_What to do_
1. In the Tax Court judgment, write out the passage that starts at "(b)            on May" and ends at "income from property.". Swap in "taxpayer" wherever "appellant" appears.
2. According to the Tax Court judgment, what interest rate did the appellant charge the buyer of the Property for the first five years?
[start of Page extract]
Tax Court of Canada Judgments

Decision Information

Decision Content

Date: 20001101

Docket: 1999-1658-IT-I

BETWEEN:

HUGUETTE LEDUC,

Appellant,

and

HER MAJESTY THE QUEEN,

Respondent.

Reasonsfor Judgment

Lamarre Proulx, J.T.C.C.

[1]            This is an appeal under the informal procedure respecting the 1992 to 1996 taxation years.

[2]            The issue concerns the deduction of interest paid on a loan taken out to build a house from the interest received on the balance of the sale price of that house. It involves the application of subparagraph 20(1)(c)(i) of the Income Tax Act (the "Act").

[3]            The facts on which the Minister of National Revenue (the "Minister") relied in making the reassessments are set out in paragraph 7 of the Reply to the Notice of Appeal (the "Reply") as follows:

[TRANSLATION]

(a)            in 1988, the appellant and her husband financed the construction of a house at 147 rue de l'Équerre in Ste-Rose (the "Property") by means of a $75,000 personal line of credit from the National Bank and a $60,000 loan from Réal Pelletier;

(b)            on May 4, 1990, the appellant became the sole owner of the Property;

(c)            on August 16, 1991, the appellant sold the Property for $140,000;

(d)            the appellant financed the purchaser of the Property to the extent of $120,000 at an interest rate of 9% for the first five years and 10% for the following five years;

(e)            the appellant paid in interest expenses for the 1992, 1993, 1994 and 1995 taxation years the amounts set out in Schedule A attached hereto; and

(f)             for the 1992, 1993, 1994, 1995 and 1996 taxation years, the appellant did not pay interest amounts in excess of those allowed by the Minister in relation to her income from property.

[4]            The grounds of appeal set out in the Notice of Appeal are as follows:

[TRANSLATION]

The amounts indicated on the Notice of Confirmation—$4,800 in 1992, $4,800 in 1993, $4,800 in 1994, $4,800 in 1995 and $7,370.95 in 1996—were indeed the interest paid on a $60,000 loan which was used for the construction of the property situated at 147 de l'Équerre, Laval, Quebec. Therefore, I have no choice but to object in order not to have to pay tax on the interest that I paid.
[end of Page extract]
[start of Collected material]
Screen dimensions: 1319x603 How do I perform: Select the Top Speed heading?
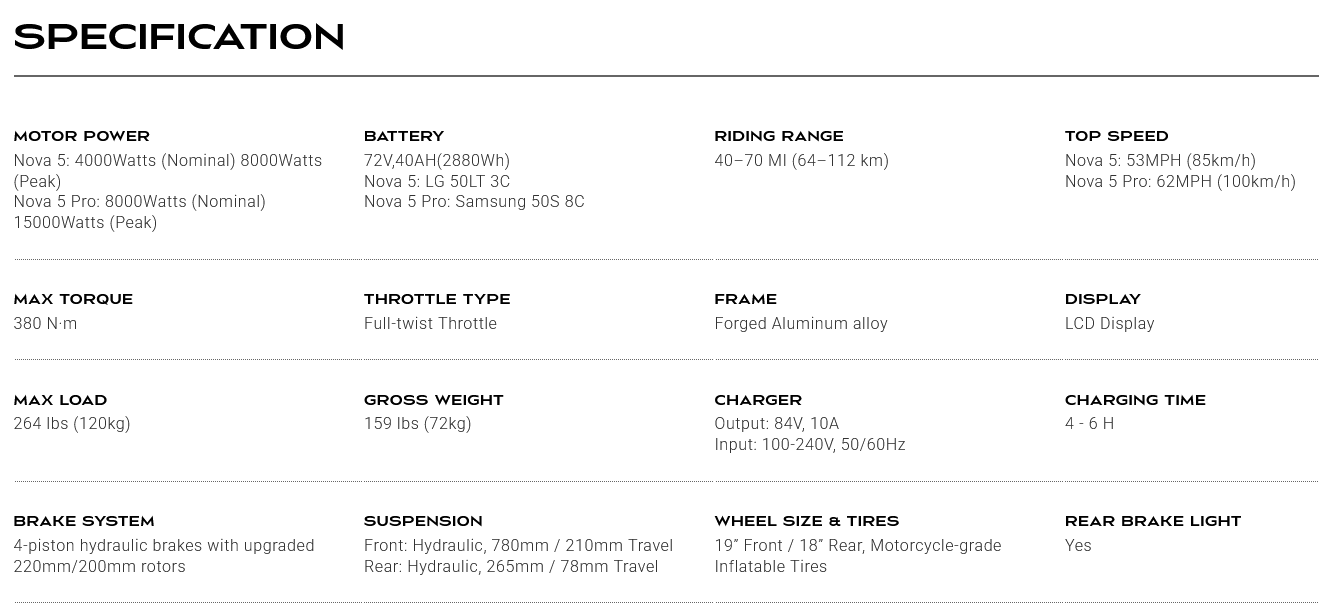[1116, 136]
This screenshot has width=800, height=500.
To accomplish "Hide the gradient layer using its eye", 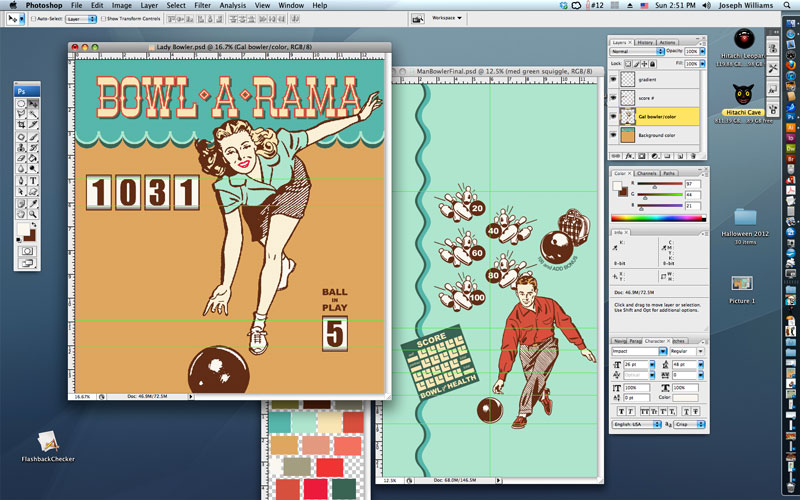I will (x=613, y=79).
[end of Collected material]
_Response list_
1.
(b)            on May 4, 1990, the taxpayer became the sole owner of the Property;

(c)            on August 16, 1991, the taxpayer sold the Property for $140,000;

(d)            the taxpayer financed the purchaser of the Property to the extent of $120,000 at an interest rate of 9% for the first five years and 10% for the following five years;

(e)            the taxpayer paid in interest expenses for the 1992, 1993, 1994 and 1995 taxation years the amounts set out in Schedule A attached hereto; and

(f)             for the 1992, 1993, 1994, 1995 and 1996 taxation years, the taxpayer did not pay interest amounts in excess of those allowed by the Minister in relation to her income from property.

2. 9%